“The Social Network” was one of the big winners at the Golden Globes on Sunday, picking up Best Picture, Best Director (for David Fincher, best known for his notably darker films “Se7en” and “Fight Club”) and even Best Score for the moody electronic soundscape conjured up by Trent Reznor (aka Nine Inch Nails). It is a powerful film, about much more than the back-room dealings that gave rise to the monolithic Facebook phenomenon; in this postmodern fable, technology is a sophisticated way to conceal a deep, abiding loneliness. We are drawn into the tragic story of a young man who has 500 million “friends” and yet has betrayed or alienated all those who were once closest to him.

The story is a simple one, but it has resonances in Western art and literature. King Midas can turn everything he touches into gold, but because of this “gift” he can no longer even hold his daughter in his arms. (More recently, there is the commercial where everything a man touches turns into Skittles, with similarly tragic but delicious results.) The paintings of Edward Hopper often deal with loneliness and isolation, depicting a solitary man or woman alone in an urban environment (a sparsely decorated apartment, nondescript downtown office, late-night diner, etc.). His “Sun in an Empty Room” (1963) even dispenses with the human presence, leaving the viewer to contemplate an empty space. Even in a modern city where millions of people live, work and play, many of us feel profoundly disconnected, isolated, alienated from not only the “conditions of production” but from each other.

Loneliness is a basic human emotion, but it is particularly common in a contemporary age full of technologically mediated “social networks” that quantify the number of friends a person has rather than bringing individuals together into a shared physical space. (Pressing the “like” button is not the same as embodied, person-to-person interaction.) Making and keeping good friends in the transitory social arrangements of postmodernity is perhaps just as difficult as finding a potential spouse or soulmate.

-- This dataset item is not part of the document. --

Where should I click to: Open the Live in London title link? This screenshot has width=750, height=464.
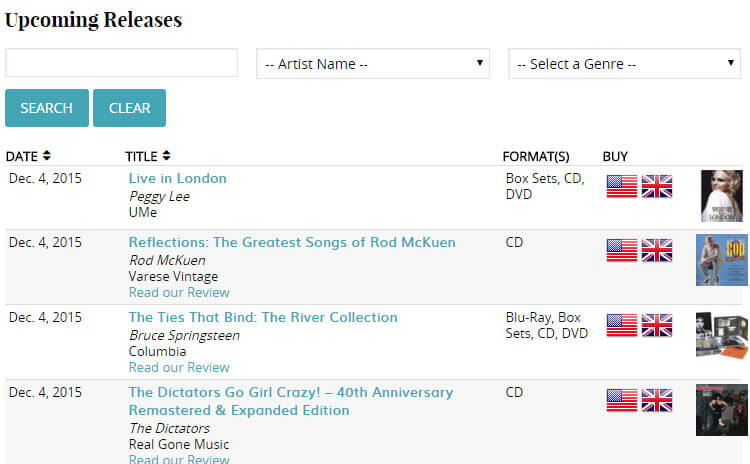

This is why, now that the technology is available to do so, both of these processes are often initiated and developed online; the changing ways our society is structured make it hard to meet and relate to people in such a way as to cultivate spiritually nourishing, long-term friendships. When it comes to the omnipresent Facebook, technology is thus a double-edged sword. It can help connect people, even across great distances, and for this we should be thankful; however, over time, mediated interaction is a poor substitute for “life together,” and can make the loneliness we all feel even more acute.

The spiritual writer Henri Nouwen drew on the spirituality of the Desert Fathers as he struggled through the depths of his own loneliness.

“The spiritual task is not to escape your loneliness, not to let yourself drown in it, but to find its source.” (36)

When we find the “source” of our emptiness, we can open it up to redemption. Our desire for communion with other people – our deep-seated longing for friendship, to be loved and understood – is ultimately oriented towards God. This does not invalidate our loneliness – even Christ felt “forsaken” – but reminds us that God meets us at our place of deepest brokenness.

“The pain of your loneliness may be rooted in your deepest vocation. You might find that your loneliness is linked to your call to live completely for God. Thus your loneliness may be revealed to you as the other side of your unique gift.” (36-37)

Some of the Desert Fathers went to extremes in their pursuit of a holy loneliness. Simeon Stylites lived on top of a pillar. Other hermits such as St. Antony isolated themselves in caves, far away from the temptations and trappings of society. It is difficult to imagine the extent of the loneliness of these men (and women) who lived their lives in such a wilderness. But yet their openness to the presence of God helped sustain them even in the absence of friends. In an urban or virtual wilderness, we too can find our “deepest vocation” revealed to us in our experience of loneliness; instead of despair, we are offered a love that will transform us and our relationships at the most intimate level.

Henri J.M. Nouwen, The Inner Voice of Love (New York: Doubleday, 1998).